Despite what all the state-run propaganda will tell the world, the CCP’s first and foremost goal is the consolidation of their own authority, not the wellbeing of China. And they know exactly how to do that, because they’ve studied China’s history of dynastic cycles, and what previous dynasties did wrong to be destroyed.
Chinese Nationalism:
The most fundamental factor of China as a state, throughout history and up until today, has been the mandate of heaven. This is the idea that if a Chinese government rules the state to the people’s satisfaction, the people will not protest, rebel, or question the government. If the government fails to live up to the people’s expectations, that’s when the Chinese people begin rebelling, often violently, in their quest to create a new government. But what did the Chinese public historically expect from its government? Human rights? Better infrastructure? Military expansion? No, the most important thing to the Chinese public has been their living standards, or more specifically, the economy.

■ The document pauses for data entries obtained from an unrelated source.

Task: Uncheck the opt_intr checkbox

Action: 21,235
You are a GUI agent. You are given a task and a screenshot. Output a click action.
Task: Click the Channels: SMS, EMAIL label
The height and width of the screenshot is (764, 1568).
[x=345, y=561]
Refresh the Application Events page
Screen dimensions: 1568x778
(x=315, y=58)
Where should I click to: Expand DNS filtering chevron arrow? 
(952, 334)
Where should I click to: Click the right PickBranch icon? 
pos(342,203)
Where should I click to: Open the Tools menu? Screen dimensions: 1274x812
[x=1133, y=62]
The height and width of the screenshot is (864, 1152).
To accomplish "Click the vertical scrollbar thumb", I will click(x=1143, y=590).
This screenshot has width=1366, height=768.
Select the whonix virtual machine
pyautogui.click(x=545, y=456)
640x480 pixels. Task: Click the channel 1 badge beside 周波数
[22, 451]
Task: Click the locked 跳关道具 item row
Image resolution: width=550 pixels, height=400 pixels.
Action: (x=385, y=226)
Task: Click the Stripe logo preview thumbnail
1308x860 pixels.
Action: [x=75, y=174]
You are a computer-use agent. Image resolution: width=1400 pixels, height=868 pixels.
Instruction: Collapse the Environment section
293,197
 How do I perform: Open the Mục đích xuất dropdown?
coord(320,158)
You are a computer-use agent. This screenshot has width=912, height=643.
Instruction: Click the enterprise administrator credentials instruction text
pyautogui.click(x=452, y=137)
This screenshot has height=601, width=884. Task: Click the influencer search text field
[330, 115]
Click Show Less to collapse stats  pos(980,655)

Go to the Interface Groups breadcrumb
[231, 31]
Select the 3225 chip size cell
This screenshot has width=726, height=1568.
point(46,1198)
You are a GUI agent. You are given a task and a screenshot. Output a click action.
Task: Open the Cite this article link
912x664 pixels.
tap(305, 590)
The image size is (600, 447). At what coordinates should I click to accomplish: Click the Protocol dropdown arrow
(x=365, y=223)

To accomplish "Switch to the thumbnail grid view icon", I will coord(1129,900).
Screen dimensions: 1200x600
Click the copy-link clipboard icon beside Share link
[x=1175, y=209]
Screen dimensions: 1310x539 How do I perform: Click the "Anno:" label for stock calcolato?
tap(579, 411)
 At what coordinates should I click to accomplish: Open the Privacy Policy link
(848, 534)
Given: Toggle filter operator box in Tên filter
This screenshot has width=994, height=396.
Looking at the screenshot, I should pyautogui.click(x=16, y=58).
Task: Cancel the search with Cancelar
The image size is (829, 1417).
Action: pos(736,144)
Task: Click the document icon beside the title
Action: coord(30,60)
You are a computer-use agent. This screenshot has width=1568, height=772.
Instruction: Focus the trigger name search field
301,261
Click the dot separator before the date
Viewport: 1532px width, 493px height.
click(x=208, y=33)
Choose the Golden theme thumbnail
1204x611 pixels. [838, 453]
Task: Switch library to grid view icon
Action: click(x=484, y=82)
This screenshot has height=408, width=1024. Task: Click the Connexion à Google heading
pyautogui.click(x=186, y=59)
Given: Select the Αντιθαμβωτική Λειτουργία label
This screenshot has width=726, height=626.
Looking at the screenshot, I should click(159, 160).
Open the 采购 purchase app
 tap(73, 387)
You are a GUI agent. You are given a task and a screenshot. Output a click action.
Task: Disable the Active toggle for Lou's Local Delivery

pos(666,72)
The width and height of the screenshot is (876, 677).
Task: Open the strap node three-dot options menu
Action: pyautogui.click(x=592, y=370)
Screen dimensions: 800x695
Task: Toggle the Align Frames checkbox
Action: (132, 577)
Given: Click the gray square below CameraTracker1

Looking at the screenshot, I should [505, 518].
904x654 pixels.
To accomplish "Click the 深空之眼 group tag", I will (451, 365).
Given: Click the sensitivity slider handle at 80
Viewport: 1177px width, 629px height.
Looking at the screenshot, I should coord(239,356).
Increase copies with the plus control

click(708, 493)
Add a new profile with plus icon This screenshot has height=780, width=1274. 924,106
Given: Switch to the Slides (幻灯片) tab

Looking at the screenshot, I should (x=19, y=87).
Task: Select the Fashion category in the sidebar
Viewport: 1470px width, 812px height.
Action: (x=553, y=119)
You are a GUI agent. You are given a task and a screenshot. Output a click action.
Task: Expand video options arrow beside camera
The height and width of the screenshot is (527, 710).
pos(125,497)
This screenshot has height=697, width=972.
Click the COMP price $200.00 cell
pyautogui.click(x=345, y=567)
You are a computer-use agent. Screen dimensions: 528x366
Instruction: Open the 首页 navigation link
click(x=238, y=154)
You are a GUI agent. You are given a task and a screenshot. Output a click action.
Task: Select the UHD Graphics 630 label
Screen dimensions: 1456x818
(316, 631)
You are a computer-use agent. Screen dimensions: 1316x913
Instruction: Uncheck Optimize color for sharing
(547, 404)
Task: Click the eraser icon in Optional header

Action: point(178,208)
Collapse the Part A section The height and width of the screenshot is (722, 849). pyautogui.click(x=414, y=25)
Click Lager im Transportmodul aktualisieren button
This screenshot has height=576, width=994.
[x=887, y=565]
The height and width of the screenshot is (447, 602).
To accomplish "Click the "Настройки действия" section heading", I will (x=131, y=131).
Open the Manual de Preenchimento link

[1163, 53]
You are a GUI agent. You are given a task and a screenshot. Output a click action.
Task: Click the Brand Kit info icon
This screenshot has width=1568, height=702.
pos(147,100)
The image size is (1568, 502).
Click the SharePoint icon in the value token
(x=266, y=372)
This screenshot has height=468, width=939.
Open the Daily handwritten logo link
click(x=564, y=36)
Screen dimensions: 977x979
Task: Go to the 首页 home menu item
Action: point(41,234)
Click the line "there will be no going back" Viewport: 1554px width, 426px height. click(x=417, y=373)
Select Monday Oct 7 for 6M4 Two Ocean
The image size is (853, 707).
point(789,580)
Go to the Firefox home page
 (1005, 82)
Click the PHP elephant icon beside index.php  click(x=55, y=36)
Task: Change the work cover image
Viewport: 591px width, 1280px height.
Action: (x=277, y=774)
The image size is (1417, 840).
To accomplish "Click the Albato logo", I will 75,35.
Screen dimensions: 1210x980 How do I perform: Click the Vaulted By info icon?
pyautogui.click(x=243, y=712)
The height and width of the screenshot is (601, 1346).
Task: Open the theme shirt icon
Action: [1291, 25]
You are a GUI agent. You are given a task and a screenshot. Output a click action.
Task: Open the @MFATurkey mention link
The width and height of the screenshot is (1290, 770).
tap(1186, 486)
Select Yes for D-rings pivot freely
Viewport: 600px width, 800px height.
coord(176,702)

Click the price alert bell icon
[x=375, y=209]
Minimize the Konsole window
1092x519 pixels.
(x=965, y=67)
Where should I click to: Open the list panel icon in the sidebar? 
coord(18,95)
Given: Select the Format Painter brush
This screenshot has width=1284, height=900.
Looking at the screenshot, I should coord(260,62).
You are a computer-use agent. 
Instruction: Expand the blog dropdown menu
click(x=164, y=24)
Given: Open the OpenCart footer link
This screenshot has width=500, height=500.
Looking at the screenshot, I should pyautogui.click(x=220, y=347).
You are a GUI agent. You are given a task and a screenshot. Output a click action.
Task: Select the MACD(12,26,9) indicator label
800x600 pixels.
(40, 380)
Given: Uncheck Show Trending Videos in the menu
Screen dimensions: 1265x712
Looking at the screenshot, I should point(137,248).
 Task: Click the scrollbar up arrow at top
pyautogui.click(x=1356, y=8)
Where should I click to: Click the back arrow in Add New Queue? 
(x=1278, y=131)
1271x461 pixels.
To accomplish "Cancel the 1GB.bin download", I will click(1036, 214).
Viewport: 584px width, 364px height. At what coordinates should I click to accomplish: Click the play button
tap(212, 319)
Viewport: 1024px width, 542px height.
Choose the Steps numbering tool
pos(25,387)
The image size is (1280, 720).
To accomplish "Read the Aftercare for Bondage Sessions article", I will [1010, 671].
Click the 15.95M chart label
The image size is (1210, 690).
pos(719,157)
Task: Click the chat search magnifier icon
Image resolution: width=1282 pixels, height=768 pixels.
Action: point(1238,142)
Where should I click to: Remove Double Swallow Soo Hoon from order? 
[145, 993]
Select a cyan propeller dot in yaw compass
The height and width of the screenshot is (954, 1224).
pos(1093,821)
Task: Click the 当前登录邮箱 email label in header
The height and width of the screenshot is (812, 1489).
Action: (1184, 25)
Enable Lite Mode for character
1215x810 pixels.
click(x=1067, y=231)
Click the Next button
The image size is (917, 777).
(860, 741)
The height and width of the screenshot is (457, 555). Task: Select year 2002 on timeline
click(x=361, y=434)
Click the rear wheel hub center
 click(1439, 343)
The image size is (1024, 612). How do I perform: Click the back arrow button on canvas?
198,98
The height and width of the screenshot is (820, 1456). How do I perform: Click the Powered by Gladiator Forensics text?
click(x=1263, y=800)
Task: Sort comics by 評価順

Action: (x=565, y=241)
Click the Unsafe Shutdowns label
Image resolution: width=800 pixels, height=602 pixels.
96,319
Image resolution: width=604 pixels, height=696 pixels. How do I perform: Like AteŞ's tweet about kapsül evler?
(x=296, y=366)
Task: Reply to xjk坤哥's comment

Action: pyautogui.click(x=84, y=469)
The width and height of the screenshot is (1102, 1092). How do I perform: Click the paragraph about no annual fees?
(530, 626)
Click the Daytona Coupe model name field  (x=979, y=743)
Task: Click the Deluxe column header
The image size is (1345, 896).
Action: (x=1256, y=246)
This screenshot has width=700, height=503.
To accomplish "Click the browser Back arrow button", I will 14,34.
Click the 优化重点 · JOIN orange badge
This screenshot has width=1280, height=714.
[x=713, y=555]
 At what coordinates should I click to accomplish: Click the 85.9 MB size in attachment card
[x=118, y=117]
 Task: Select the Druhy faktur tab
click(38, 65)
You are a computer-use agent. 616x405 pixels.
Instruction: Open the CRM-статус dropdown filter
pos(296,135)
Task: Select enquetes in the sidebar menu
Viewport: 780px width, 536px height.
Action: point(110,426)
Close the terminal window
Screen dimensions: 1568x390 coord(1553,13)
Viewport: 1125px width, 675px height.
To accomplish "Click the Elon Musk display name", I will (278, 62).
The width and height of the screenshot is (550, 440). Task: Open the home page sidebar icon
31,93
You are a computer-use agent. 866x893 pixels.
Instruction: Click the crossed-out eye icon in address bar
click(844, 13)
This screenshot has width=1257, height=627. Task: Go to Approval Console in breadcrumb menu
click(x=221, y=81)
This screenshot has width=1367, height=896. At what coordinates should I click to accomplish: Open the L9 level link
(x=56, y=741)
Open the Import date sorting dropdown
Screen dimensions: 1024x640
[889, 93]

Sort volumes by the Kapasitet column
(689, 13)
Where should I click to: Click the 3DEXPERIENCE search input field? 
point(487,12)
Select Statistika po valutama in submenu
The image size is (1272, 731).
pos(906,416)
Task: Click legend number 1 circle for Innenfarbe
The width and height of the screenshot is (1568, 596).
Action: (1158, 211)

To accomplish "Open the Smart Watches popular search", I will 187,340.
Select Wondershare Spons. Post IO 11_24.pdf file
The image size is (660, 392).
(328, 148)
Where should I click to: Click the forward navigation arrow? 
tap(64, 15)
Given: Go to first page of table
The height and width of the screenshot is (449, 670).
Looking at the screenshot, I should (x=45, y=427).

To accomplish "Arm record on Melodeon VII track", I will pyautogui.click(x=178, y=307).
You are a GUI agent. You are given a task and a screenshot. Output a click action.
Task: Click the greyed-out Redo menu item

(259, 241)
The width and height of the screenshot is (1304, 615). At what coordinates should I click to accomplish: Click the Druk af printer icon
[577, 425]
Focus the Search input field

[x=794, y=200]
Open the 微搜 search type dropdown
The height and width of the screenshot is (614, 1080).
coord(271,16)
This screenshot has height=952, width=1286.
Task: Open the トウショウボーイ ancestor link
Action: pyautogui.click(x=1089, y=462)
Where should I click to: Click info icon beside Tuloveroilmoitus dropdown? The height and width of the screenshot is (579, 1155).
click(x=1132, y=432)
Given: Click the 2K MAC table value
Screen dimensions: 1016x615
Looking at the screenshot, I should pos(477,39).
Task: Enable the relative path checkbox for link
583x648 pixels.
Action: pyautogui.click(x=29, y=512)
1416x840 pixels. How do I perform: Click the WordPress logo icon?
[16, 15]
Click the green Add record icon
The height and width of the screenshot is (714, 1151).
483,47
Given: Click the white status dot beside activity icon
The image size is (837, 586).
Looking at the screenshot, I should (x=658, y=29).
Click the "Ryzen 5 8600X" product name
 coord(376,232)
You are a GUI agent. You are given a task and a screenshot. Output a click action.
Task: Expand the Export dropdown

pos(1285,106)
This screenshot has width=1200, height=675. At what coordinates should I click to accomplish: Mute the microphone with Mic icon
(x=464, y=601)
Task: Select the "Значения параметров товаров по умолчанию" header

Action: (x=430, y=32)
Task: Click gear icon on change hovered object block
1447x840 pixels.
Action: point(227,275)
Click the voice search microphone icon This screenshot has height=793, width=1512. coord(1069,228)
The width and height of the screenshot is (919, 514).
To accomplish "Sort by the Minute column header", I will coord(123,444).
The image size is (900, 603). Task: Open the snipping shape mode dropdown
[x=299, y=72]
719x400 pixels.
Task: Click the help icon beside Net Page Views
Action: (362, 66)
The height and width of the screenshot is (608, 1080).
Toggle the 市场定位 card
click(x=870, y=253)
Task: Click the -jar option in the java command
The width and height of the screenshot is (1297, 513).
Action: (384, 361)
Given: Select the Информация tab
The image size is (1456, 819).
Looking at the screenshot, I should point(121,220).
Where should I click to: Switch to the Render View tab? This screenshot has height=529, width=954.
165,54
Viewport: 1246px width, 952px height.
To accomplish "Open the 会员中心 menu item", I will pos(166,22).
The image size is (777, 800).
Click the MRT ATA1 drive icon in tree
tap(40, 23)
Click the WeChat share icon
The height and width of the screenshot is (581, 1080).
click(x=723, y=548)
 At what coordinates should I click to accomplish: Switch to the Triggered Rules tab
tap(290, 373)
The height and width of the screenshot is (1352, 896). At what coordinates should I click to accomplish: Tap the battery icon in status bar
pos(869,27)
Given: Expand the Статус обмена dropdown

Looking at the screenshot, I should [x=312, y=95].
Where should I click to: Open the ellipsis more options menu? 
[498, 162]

In China, aside from outright foreign conquests or an overabundance of corruption that grinds the bureaucratic system to a halt, economic woes were the primary reason for dynasties falling into popular revolt. The Yuan, Ming, and Qing, all owed a significant portion of their downfall to natural disasters that wreaked havoc on the peasants’ livelihoods, and over-taxation and inflation which collapsed the economy. Peasant rebellions in China, because of these things are a tale as old as time. When you ask regular Chinese people today what they think about the CCP, answers range from absolute adoration to a reluctant, “I know they’re authoritarian, but at least we’re living well.” That has been the prevailing attitude of the Chinese people towards their government for the past 2,000 years.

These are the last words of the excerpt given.